With a Valley as wonderful as ours, it’s no doubt that there are plenty of wonderful places to visit and see. Whether it’s for a casual brunch or a delectable dinner, time spent volunteering, afternoons sailing or mornings playing, the spots you’ll visit in our quaint space are ones to surely embrace. So, get on your way and visit a few of my favorite locations around the St. Croix Valley.
Lend a Helping Hand
My story with Coco’s Heart Dog Rescue (CHDR) starts a little unexpectedly. In 2019, my (now) fiancé and I took an anniversary trip to Myrtle Beach, South Carolina, in September. But our adoption story starts months before, when we saw an adorable husky litter that had just been put up for adoption on the CHDR website.
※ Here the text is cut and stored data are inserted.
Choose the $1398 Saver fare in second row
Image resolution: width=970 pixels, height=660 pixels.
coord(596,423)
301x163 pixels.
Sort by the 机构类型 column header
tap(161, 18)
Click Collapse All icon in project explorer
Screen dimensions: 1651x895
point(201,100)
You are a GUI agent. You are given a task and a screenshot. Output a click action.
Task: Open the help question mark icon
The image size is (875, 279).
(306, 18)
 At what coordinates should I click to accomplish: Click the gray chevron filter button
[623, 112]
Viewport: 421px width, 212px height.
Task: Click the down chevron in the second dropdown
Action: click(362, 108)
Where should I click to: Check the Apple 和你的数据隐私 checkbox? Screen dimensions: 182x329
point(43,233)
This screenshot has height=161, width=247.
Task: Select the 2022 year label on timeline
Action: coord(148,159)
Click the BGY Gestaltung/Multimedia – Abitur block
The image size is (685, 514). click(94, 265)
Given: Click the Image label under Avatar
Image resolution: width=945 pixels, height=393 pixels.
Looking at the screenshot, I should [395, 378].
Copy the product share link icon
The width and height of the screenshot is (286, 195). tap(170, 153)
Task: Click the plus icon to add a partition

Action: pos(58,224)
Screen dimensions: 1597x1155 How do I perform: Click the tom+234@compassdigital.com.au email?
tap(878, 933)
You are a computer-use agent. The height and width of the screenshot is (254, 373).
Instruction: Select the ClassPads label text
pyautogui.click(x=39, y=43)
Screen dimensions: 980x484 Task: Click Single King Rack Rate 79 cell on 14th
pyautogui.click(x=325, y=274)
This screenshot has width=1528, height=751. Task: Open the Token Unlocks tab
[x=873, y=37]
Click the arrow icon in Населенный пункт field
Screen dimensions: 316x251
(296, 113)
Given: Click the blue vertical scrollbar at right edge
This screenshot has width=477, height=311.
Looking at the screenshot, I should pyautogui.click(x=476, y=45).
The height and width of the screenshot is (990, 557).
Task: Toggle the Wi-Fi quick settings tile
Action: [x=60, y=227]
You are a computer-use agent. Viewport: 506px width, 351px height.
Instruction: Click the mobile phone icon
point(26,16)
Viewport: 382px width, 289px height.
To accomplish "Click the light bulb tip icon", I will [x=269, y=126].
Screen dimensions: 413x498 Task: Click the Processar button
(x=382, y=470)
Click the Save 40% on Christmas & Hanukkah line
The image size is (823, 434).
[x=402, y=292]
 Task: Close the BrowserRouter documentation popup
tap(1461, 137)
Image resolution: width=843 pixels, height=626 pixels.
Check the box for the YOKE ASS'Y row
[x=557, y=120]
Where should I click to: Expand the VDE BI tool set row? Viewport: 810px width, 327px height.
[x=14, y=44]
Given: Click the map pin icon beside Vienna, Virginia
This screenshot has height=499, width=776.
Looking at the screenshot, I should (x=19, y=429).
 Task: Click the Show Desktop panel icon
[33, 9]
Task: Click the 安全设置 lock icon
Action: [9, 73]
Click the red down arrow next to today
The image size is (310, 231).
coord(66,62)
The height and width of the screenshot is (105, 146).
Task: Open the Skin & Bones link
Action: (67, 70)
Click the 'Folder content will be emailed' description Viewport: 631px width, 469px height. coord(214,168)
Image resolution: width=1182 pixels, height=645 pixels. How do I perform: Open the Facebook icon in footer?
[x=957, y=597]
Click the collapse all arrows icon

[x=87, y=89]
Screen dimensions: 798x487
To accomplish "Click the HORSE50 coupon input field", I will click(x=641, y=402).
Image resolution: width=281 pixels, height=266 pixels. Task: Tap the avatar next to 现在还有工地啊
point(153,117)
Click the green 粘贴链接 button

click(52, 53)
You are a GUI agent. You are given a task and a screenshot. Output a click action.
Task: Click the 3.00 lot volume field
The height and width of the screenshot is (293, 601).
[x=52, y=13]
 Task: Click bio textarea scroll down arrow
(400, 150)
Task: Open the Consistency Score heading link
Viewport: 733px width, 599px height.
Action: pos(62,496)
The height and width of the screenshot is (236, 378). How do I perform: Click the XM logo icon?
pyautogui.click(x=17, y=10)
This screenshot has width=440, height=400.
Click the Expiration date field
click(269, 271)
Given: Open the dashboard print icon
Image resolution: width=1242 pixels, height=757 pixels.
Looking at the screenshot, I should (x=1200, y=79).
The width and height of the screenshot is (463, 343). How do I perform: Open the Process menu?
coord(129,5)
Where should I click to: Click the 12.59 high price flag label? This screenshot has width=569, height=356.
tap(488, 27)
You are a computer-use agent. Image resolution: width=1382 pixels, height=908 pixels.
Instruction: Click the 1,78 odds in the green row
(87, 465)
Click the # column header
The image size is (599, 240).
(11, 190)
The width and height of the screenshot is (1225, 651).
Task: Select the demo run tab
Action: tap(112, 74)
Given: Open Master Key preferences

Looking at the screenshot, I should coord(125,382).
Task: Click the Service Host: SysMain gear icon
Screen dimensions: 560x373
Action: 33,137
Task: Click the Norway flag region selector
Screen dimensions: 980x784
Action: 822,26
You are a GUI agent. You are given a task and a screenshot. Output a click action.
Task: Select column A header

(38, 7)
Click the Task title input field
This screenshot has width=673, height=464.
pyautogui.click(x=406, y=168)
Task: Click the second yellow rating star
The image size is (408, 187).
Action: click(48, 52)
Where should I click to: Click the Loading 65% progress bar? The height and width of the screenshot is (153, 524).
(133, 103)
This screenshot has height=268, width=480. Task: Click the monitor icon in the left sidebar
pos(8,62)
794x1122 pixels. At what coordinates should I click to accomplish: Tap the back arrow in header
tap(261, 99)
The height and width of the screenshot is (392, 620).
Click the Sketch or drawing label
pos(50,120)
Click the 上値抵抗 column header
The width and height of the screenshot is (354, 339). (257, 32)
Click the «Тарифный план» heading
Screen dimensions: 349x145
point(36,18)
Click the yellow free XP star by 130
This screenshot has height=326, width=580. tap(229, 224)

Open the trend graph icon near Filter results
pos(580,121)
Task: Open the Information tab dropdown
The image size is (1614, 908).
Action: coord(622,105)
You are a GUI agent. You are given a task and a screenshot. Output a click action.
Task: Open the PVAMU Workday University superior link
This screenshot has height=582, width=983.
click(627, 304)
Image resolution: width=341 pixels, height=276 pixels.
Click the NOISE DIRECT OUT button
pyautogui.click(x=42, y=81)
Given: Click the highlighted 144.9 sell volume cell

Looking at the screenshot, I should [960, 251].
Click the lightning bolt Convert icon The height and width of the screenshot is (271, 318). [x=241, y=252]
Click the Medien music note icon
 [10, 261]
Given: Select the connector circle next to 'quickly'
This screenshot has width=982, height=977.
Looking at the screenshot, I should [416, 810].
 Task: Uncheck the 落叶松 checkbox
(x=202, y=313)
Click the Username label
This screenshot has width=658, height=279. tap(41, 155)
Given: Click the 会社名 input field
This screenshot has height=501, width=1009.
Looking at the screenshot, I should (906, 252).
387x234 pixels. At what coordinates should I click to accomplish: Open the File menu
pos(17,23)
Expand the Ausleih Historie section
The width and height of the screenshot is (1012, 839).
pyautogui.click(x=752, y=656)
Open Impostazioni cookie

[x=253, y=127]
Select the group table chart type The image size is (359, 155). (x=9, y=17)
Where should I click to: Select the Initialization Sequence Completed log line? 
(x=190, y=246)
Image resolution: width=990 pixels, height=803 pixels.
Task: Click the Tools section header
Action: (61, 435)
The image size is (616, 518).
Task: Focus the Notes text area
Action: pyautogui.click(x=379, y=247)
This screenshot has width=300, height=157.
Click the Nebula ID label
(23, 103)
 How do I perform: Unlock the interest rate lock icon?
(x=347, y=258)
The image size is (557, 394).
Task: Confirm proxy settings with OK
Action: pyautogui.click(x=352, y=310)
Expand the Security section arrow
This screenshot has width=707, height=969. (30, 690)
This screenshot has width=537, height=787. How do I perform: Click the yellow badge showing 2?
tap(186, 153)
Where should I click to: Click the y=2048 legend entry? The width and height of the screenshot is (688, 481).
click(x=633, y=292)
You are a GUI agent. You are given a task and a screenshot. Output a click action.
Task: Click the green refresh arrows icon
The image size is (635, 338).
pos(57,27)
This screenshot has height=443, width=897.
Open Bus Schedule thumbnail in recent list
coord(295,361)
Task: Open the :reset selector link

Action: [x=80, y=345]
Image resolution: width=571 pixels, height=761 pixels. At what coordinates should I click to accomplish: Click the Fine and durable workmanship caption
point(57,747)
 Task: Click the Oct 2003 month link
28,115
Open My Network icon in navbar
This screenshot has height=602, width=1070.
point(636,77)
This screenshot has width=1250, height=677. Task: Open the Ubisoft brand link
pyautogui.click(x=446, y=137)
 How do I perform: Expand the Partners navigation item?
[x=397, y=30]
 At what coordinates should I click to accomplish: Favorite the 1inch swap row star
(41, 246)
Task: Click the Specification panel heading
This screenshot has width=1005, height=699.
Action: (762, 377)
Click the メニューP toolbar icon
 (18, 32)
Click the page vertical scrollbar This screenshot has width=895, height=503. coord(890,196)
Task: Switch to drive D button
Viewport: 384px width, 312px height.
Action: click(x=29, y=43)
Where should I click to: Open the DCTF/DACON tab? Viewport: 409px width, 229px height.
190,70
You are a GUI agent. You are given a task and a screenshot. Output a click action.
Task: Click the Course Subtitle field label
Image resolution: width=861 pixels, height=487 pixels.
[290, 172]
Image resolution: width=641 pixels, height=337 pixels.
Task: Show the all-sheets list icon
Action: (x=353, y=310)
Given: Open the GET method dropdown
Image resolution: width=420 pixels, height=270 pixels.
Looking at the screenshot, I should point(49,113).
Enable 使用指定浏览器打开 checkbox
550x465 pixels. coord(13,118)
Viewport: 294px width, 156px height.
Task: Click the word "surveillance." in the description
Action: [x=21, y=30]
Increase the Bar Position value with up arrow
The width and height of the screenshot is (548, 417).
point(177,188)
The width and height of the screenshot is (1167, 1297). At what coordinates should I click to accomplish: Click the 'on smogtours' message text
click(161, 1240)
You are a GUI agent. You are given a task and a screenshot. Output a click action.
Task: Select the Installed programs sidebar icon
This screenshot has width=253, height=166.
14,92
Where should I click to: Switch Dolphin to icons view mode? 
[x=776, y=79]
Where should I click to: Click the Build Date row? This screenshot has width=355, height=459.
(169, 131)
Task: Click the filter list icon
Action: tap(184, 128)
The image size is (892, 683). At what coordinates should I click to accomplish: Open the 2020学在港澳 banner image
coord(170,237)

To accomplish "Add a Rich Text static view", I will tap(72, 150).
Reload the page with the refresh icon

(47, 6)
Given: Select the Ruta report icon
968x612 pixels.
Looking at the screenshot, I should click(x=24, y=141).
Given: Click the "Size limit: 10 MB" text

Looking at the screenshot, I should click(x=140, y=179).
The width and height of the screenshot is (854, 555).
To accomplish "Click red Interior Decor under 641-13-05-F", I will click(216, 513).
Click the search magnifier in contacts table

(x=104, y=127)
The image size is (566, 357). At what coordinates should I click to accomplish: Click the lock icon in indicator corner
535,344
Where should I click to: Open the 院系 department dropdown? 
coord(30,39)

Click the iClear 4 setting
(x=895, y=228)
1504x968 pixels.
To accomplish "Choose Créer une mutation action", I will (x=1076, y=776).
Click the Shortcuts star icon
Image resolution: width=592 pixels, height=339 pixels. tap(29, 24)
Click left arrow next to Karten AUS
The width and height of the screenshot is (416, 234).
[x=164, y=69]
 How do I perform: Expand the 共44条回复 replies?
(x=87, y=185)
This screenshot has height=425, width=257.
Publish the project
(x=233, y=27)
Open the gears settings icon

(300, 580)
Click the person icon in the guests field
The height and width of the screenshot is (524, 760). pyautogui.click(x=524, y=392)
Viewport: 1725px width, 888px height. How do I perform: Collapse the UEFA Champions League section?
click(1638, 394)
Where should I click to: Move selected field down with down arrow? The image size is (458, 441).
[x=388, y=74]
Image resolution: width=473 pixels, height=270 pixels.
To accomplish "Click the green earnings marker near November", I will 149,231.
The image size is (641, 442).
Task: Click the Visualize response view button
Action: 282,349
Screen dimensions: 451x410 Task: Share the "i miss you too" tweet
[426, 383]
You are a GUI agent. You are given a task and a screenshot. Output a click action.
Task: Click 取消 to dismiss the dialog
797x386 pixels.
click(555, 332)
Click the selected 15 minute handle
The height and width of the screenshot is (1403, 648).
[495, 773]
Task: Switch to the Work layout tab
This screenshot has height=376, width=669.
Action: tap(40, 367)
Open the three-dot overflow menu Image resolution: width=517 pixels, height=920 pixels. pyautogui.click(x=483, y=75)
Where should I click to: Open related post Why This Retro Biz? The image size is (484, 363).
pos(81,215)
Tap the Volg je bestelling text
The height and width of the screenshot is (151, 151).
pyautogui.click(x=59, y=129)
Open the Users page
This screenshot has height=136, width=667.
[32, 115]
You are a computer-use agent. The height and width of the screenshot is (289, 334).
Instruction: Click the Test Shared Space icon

We’d been searching for a small breed, but I immediately felt drawn to one particular pup in this litter—Athena, a white husky with her tongue sticking out in her intake photo. Fast forward three months later, she’s still available for adoption—all seven siblings had already been adopted—so we made a promise that, if she was still available after our vacation, we’d put in an application. While waiting for our flight home, we decided to apply. Three days later, we’d officially adopted our first pup and renamed her Nova.
It felt like fate—we were waiting for the right dog, and she was waiting for her right owners. Now, over two years later, my journey with CHDR continues.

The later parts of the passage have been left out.